The results of the study of Raab et al. described the mucosal release of ECP in UC adult patients assessed by intraluminal segmental perfusion of the sigmoid colon and rectum, showing a several-fold increase of ECP when compared to controls. Moreover, ECP was markedly increased in the perfusate and related to the intensity of the inflammatory infiltrations in the mucosa [26].

Pronk-Admiraal et al. described elevated serum ECP concentrations in active UC adult patients compared to inactive ones and controls. Additionally, a decrease in serum ECP concentrations was accompanied by a decrease of blood eosinophil count and C-reactive protein during pharmacological treatment in active UC [27].

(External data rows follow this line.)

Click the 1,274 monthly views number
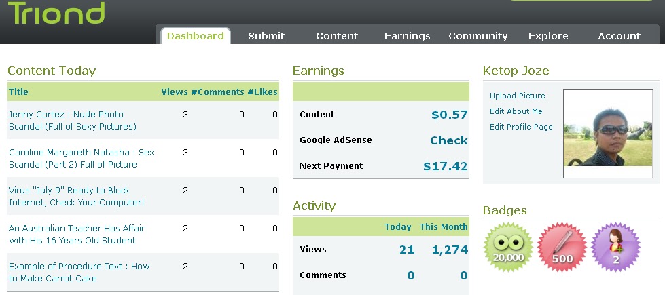The height and width of the screenshot is (295, 665). [450, 250]
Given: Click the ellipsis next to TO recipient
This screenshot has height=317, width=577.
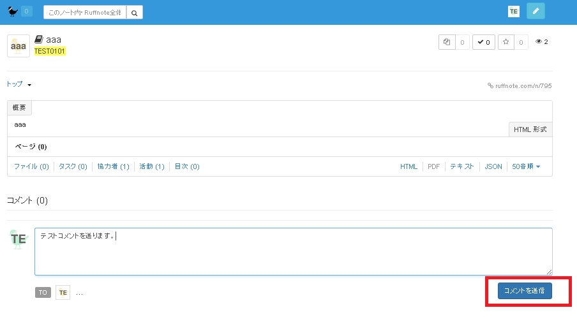Looking at the screenshot, I should click(79, 293).
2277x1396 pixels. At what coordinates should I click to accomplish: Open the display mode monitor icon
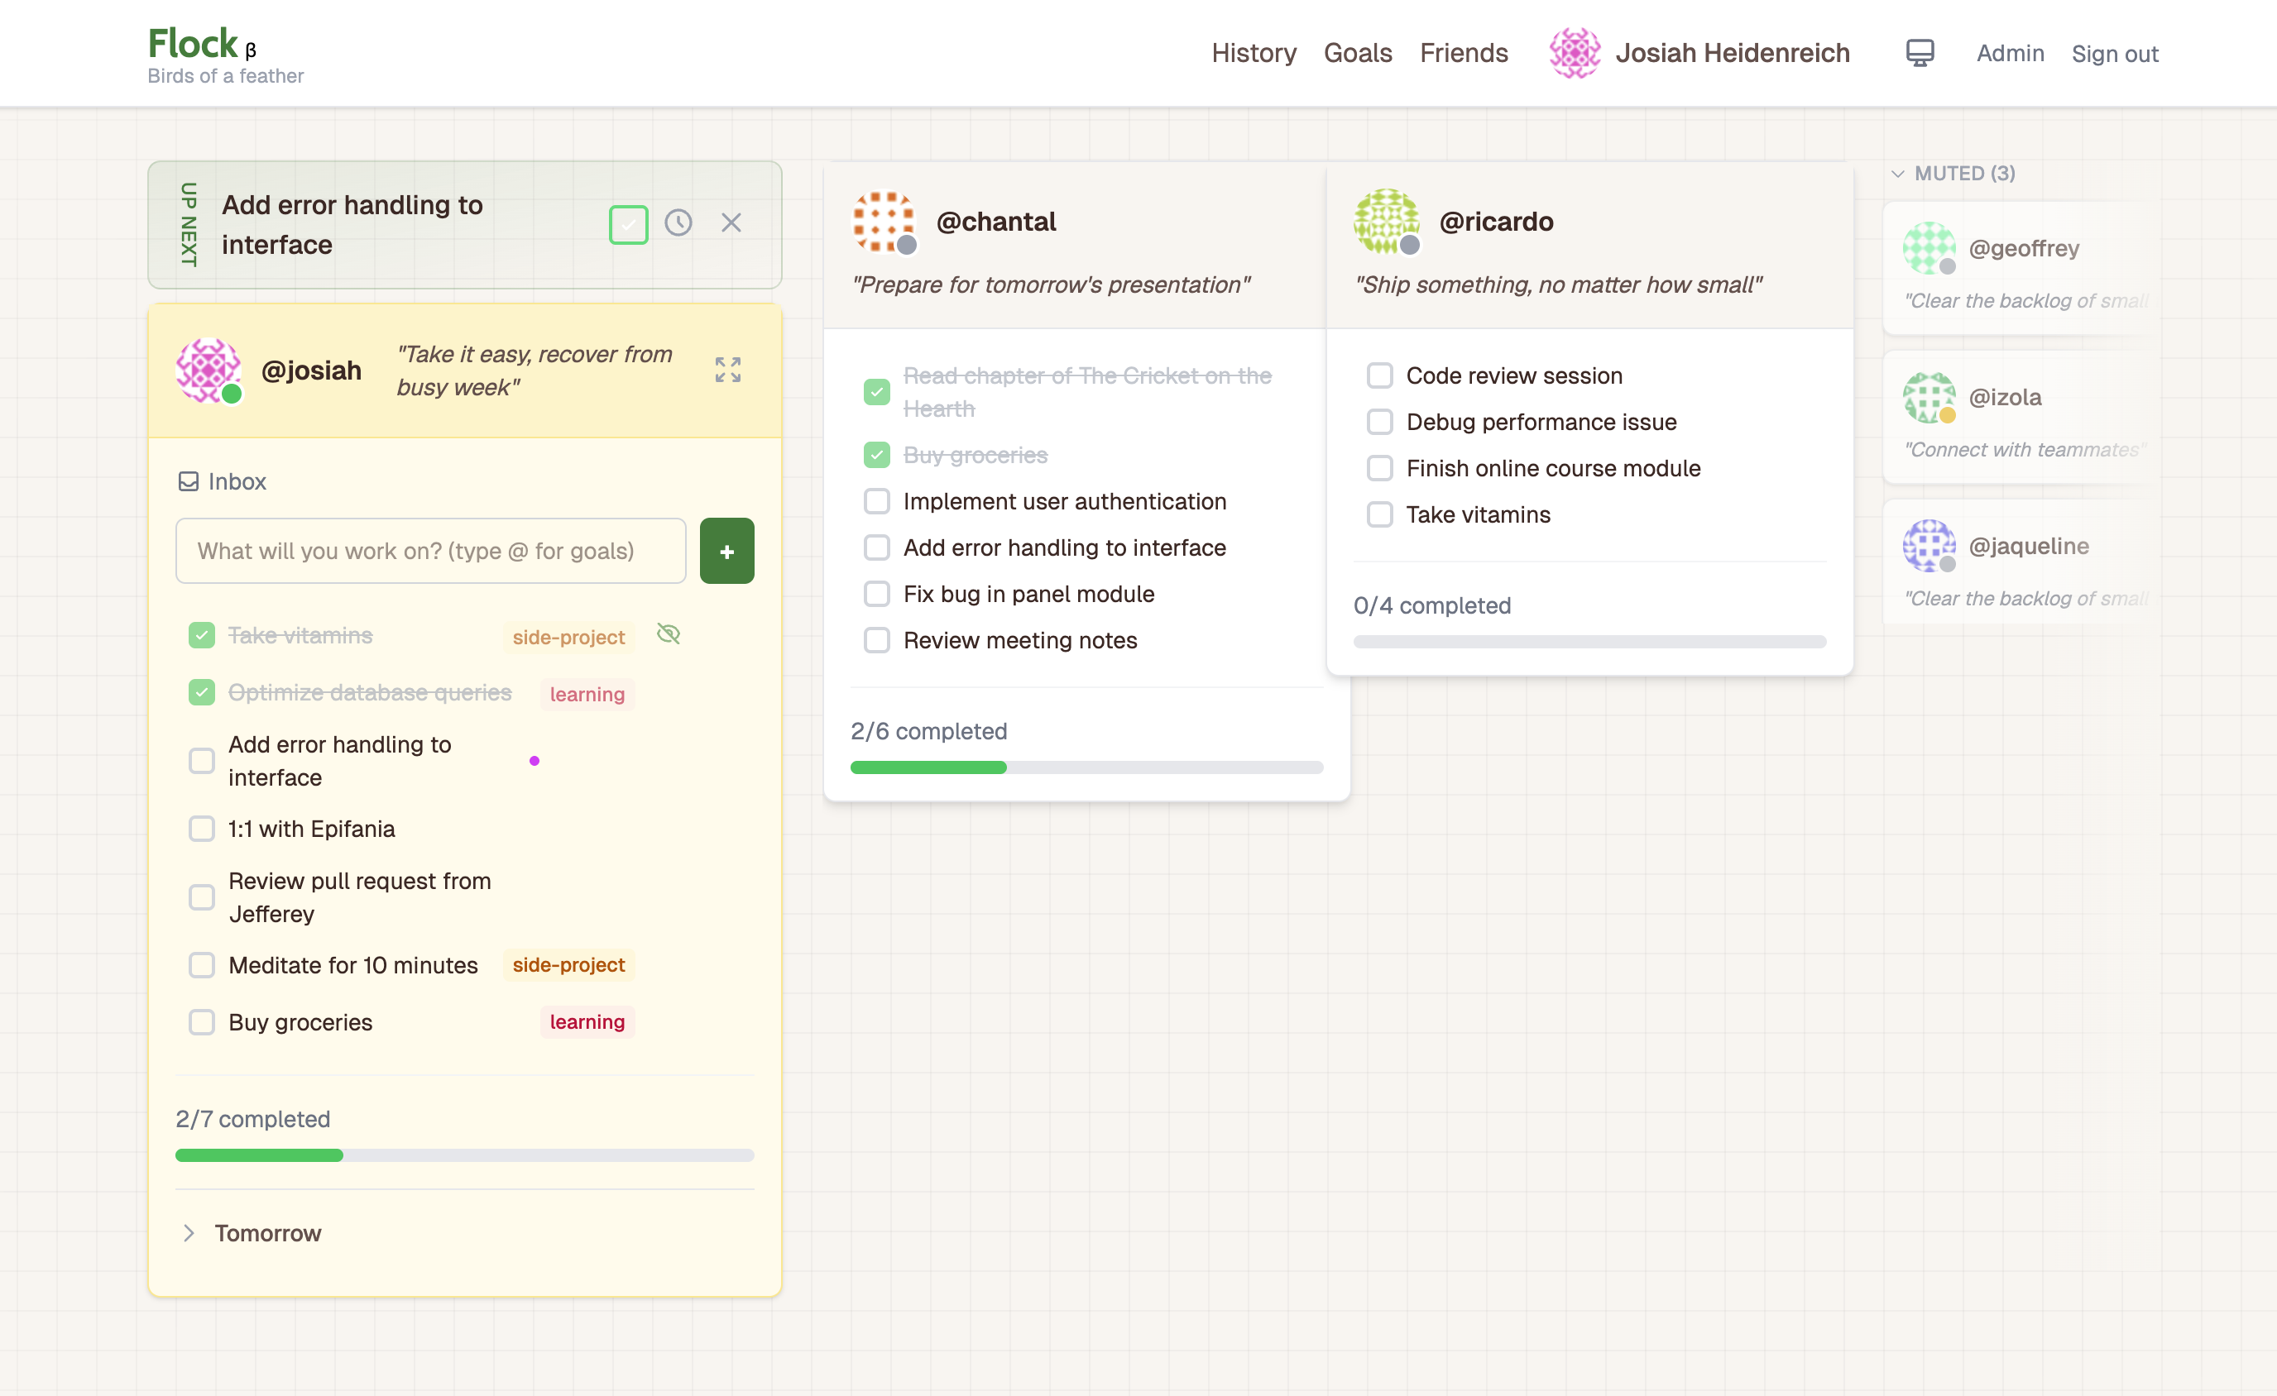point(1920,53)
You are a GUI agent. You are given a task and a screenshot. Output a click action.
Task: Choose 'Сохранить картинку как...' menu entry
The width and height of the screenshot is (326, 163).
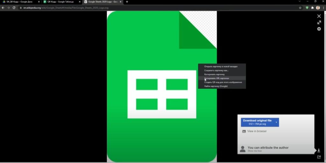[216, 70]
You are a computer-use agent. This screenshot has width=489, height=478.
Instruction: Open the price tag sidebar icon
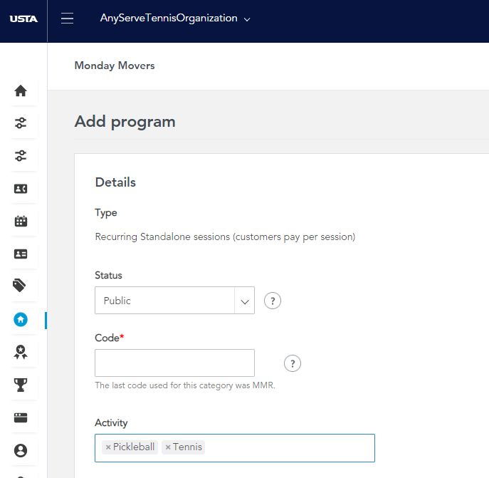coord(19,286)
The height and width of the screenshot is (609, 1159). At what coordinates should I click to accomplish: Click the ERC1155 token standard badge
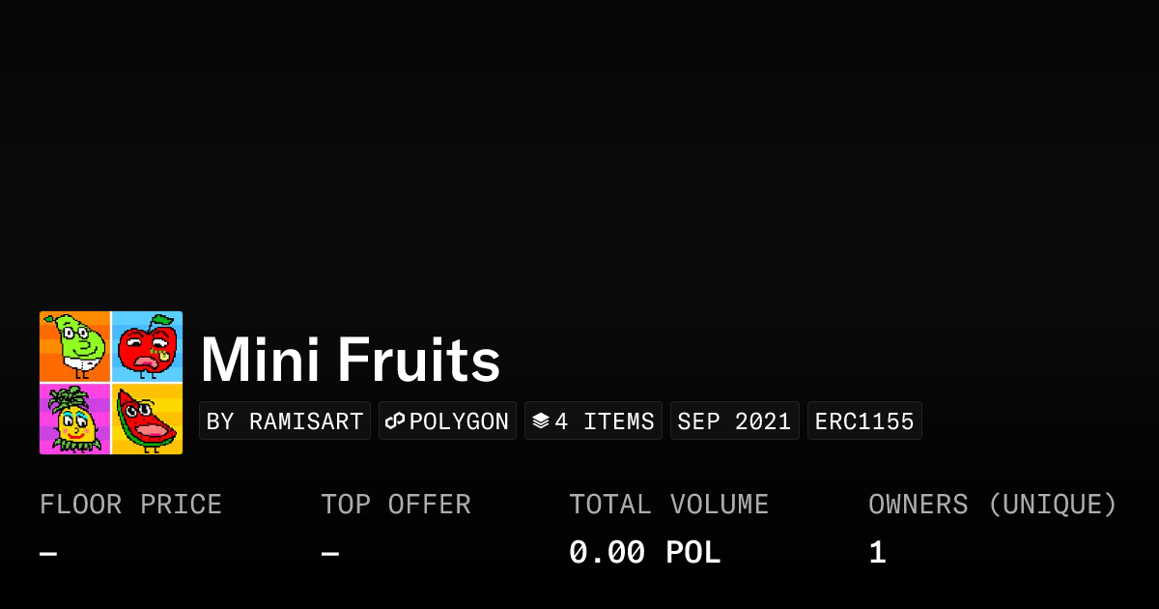864,421
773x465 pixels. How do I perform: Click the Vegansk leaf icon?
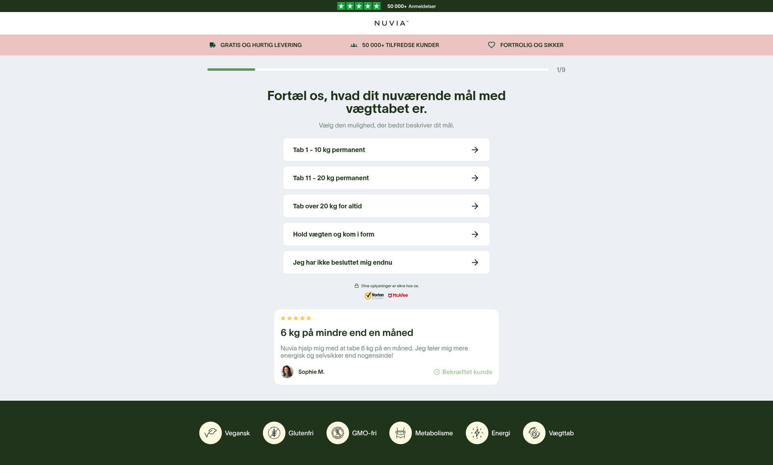[210, 433]

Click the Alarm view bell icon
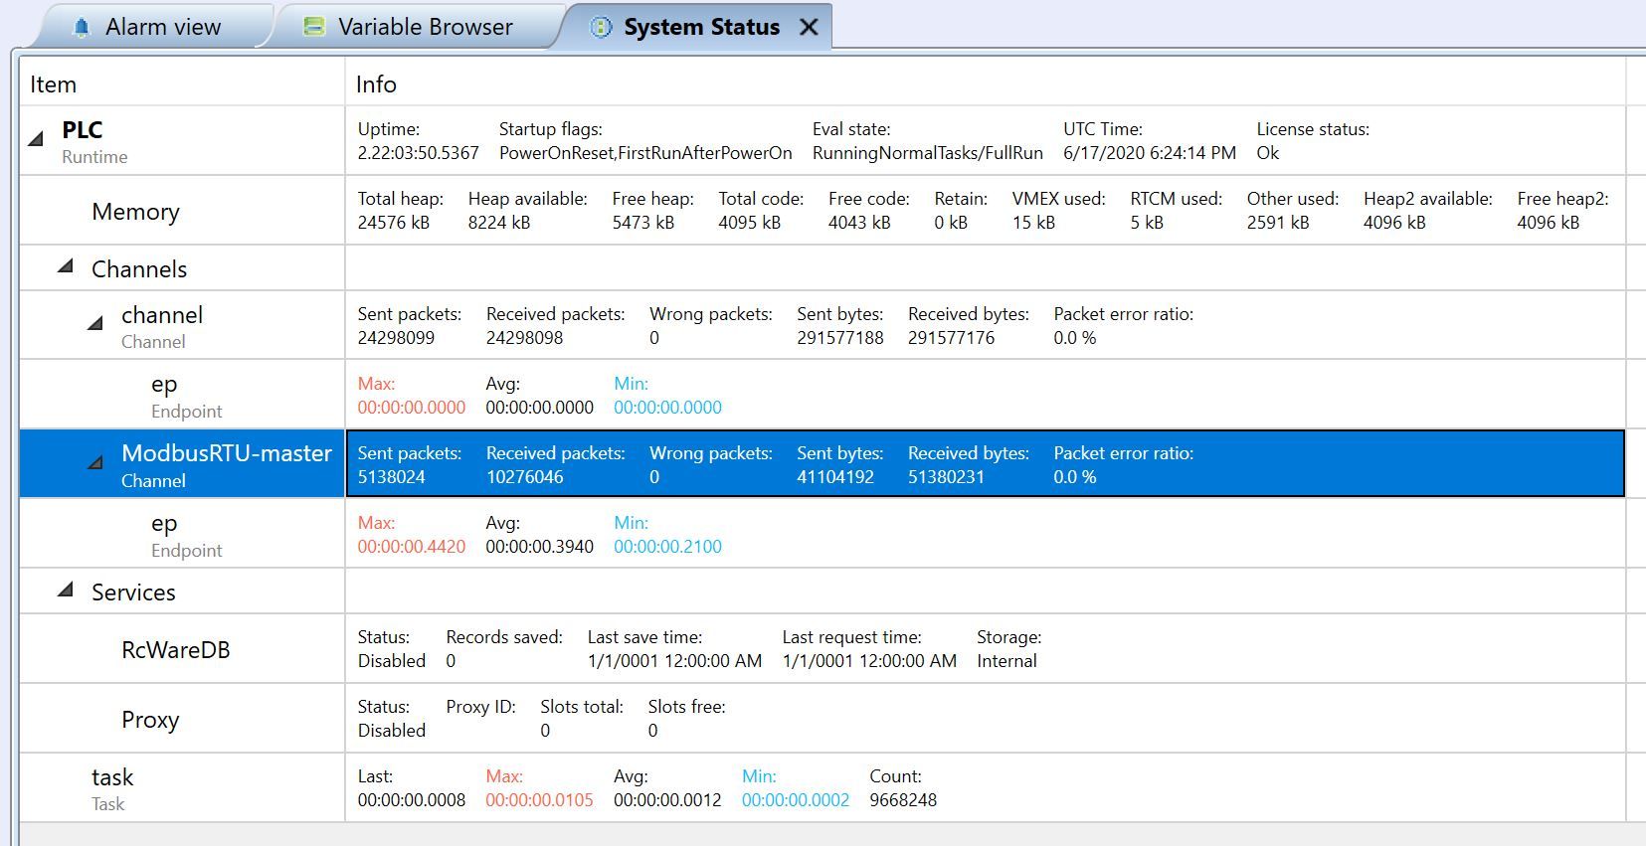coord(82,27)
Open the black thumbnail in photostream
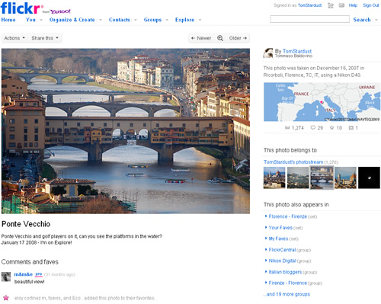This screenshot has width=381, height=304. coord(369,178)
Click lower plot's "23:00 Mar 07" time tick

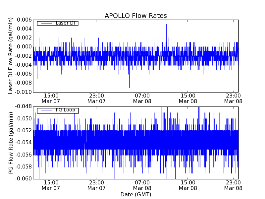pos(96,185)
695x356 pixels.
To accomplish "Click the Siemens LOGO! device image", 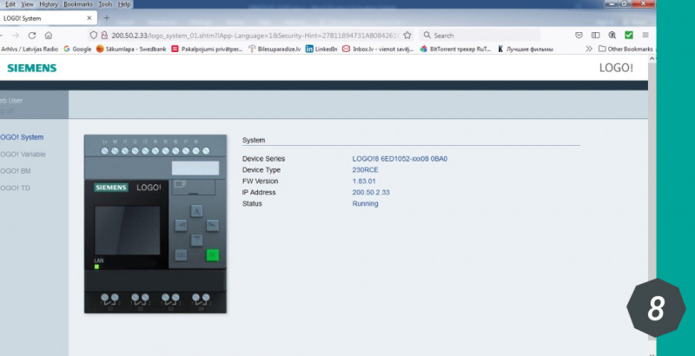I will (x=156, y=223).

The results of our study in IBD children are in concordance with earlier data in adults. They showed that ECP may play a similar role in the pathogenesis of UC and CD both in children and adults.

Our results showed increased serum ECP concentrations in active UC and CD children and adolescents as compared to inactive UC and CD patients and controls, decreasing during the treatment. Serum ECP concentrations correlated with the clinical disease activity and with ESR in both UC and CD groups and with the duration of the clinical manifestation in the UC group.

In conclusion, serum ECP concentrations are different among active and inactive IBD patients and healthy children. They correlated with clinical activity of UC and CD and may be a useful inflammatory indicator of disease activity assessment in children with UC and CD, helping to evaluate and monitor the severity of the disease at onset and during the treatment.